To visit a house museum is to experience the intriguing and the fascinating. Everything inside becomes part of the visiting itinerary: furniture, artworks, books, personal and everyday objects. From north to south, Italy boasts countless house museums throughout the Peninsula, including those that belonged to famous foreigners that spent part of their lives in, and fell in love with, the Bel Paese.

House museums can be divided into various categories, as defined by DEMHIST, part of the International Council of Museums (ICOM). The most common category is that of “Homes of Distinguished Men,” e.g. the House Museum of Giovanni Pascoli, in CastelVecchio Pascoli, in Emilia Romagna, where Pascoli the poet wrote many of the works for which he became famous. Recanati, then, in the Marches, hosts the House Museum of another highly-celebrated Italian poet, Giacomo Leopardi: the Palazzo faces the piazza to which the Leopardi dedicated the poem Sabato del Villaggio, “Saturday in the Village.” But it is in Florence, Tuscany where lies the home of Italy’s poet par excellence: Dante Alighieri, born in the evocative palazzo facing the Torre (Tower) della Castagna. In Rome, on the other hand, visitors will not want to miss the opportunity to visit the place where Mario Praz, esteemed collector and scholar of English literature, lived, in Piazza di Spagna (the Spanish Steps) as well as the house museum of Romantic English poet John Keats, which in part is dedicated to his contemporary, Percy Bysshe Shelley.

Among other homes of important personages on show case – worth mentioning are the house where Grazia Deledda, Nobel laureate in Literature (1926), was born, (in Nuoro, Sardinia); the Historic Museum of Carlo Levi (author of the iconic novel Christ Stopped at Eboli), in Aliano, Basilicata; and the hillside estate Vittoriale degli Italiani in Gardone Riviera (Lombardy), which also comprises the home of Gabriele D’Annunzio.

A true feast for the eyes are the “Homes of Collectors,” like Palazzo Jatta in Ruvo di Puglia (Apulia), or the bourgeois Casa Carbone in Lavagna, Liguria.
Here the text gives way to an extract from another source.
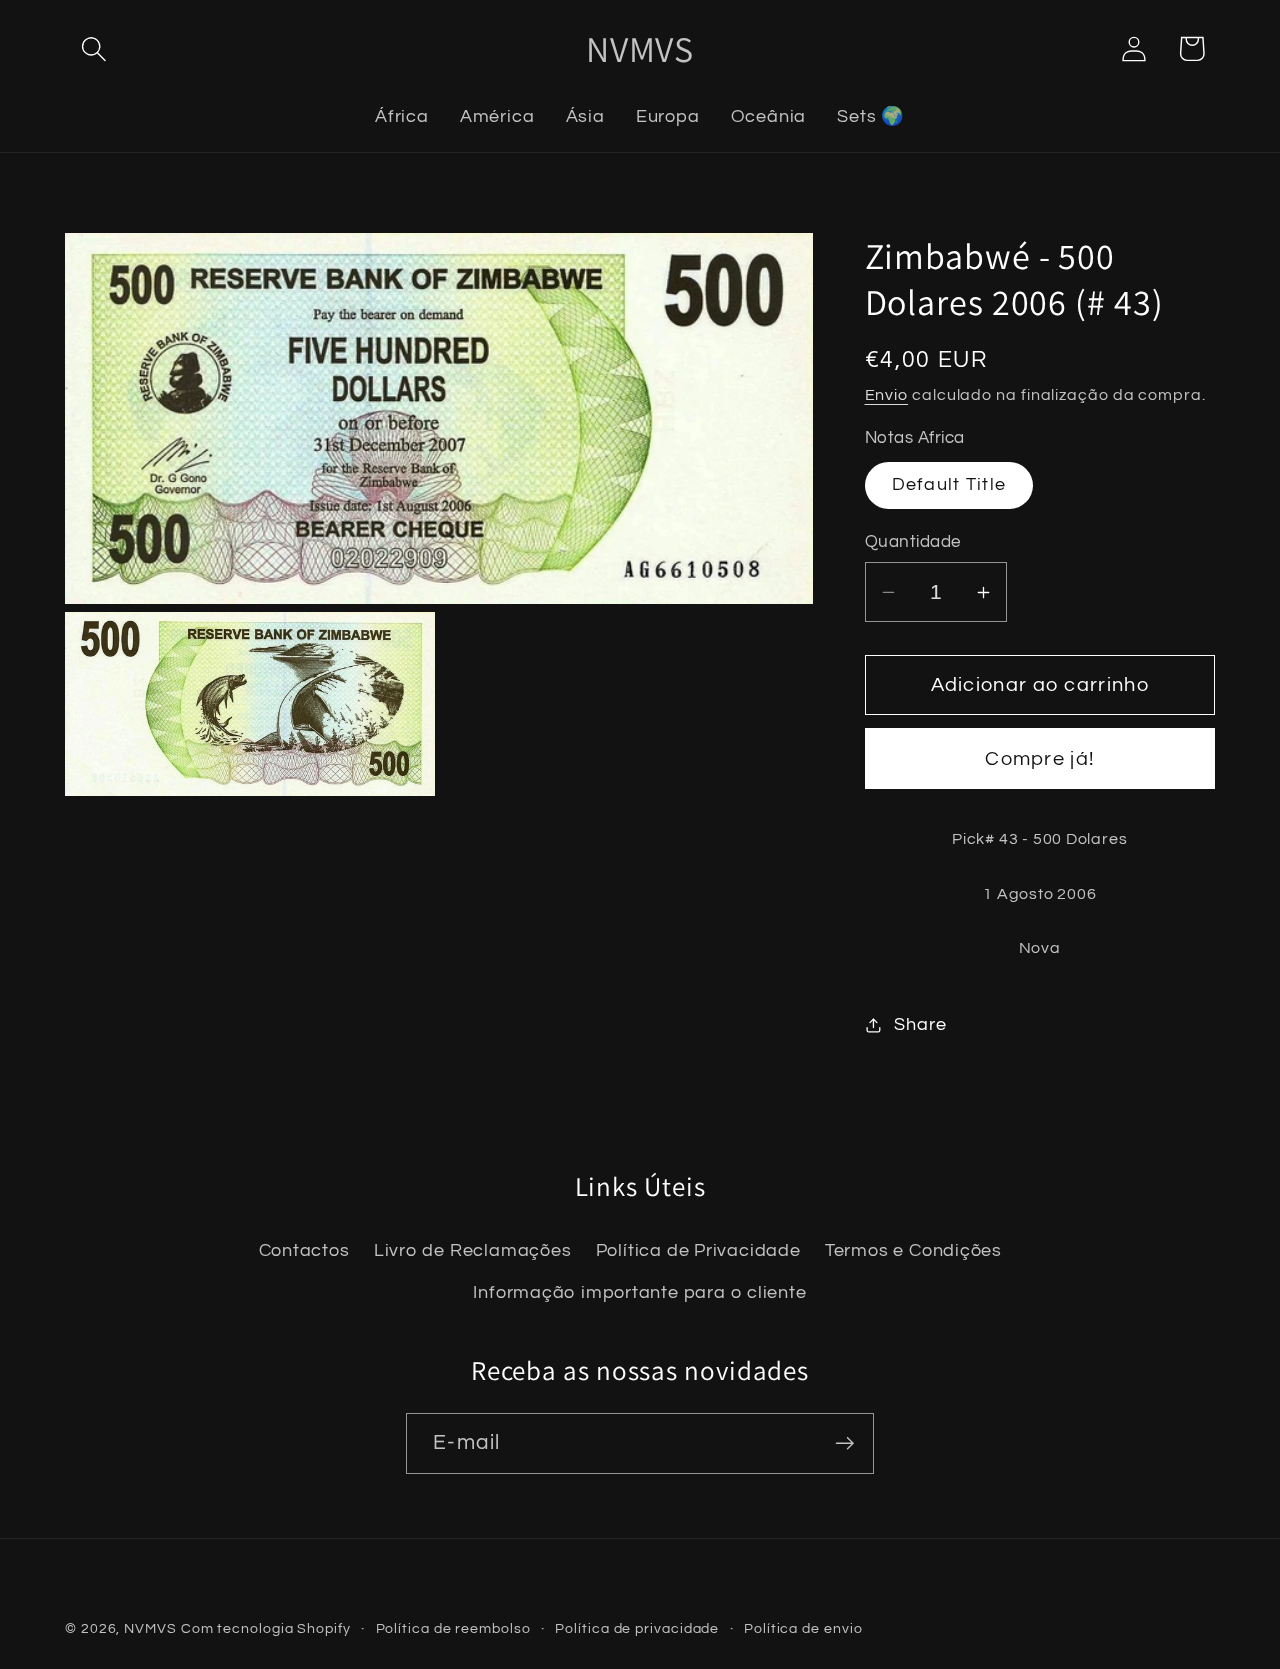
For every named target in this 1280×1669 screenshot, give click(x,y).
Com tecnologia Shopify (266, 1628)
The “Houses of Beauty,” rather, became museums more for their artistic and architectonic value, rather than for who lived inside.  The gorgeous Palazzo Spada in Rome is an exemplar of one of many homes owned by a noble family or member of the Roman Catholic Church that became art galleries. Of the so-called “homes wanted by the community,” due to their status as a paradigm of community life, the Museum of the Peasant's Home in Corciano (Umbria) stands out, narrating a life of one of those working in the fields in the 1900s.

In other categories of the house museum, the “Noble Abodes,” such as the Castle of Donnafugata in Ragusa, Sicily, figure in, as do the house museums commemorating historic events – think the houses at Herculaneum in Campania that were buried by the 79 A.D. volcanic eruption that also destroyed Pompeii. Art and history enthusiasts will be enthralled by the “houses of an ethno-anthropological nature:” the Pezzola Trullo in Alberobello, Apulia is one of these. Finally, the “Royal Palaces” make for the ultimate house museums; one cannot mention them all, but the Royal Residences of the Savoy Dynasty, in Venaria Reale’s Borgo Castello (Piedmont) is certainly a good place to begin!